About this task: Once you reach the line containing "[Twitter] (379, 65)" in the entries below, write out that line and each one after it down to the line containing "JOIN (251, 23)", exactly and with nothing added.

Material for this exercise:
┌──
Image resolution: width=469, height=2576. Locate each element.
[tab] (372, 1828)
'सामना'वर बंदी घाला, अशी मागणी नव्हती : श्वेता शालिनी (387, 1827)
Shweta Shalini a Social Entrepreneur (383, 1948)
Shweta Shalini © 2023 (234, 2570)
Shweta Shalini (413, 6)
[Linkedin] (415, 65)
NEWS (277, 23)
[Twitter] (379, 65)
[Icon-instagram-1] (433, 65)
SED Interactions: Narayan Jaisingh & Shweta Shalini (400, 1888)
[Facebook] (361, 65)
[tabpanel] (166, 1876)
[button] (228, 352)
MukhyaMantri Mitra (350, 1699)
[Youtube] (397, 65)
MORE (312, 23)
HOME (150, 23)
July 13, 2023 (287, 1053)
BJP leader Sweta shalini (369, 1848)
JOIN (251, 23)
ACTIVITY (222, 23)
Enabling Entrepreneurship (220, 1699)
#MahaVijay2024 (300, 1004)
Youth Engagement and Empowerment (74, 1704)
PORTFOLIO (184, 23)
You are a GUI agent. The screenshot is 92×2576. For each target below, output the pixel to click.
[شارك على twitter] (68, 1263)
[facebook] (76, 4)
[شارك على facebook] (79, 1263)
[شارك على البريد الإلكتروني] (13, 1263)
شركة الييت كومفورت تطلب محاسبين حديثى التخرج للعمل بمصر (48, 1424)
└──
Solution:
[Twitter] (379, 65)
[Icon-instagram-1] (433, 65)
SED Interactions: Narayan Jaisingh & Shweta Shalini (400, 1888)
[Facebook] (361, 65)
[tabpanel] (166, 1876)
[button] (228, 352)
MukhyaMantri Mitra (350, 1699)
[Youtube] (397, 65)
MORE (312, 23)
HOME (150, 23)
July 13, 2023 (287, 1053)
BJP leader Sweta shalini (369, 1848)
JOIN (251, 23)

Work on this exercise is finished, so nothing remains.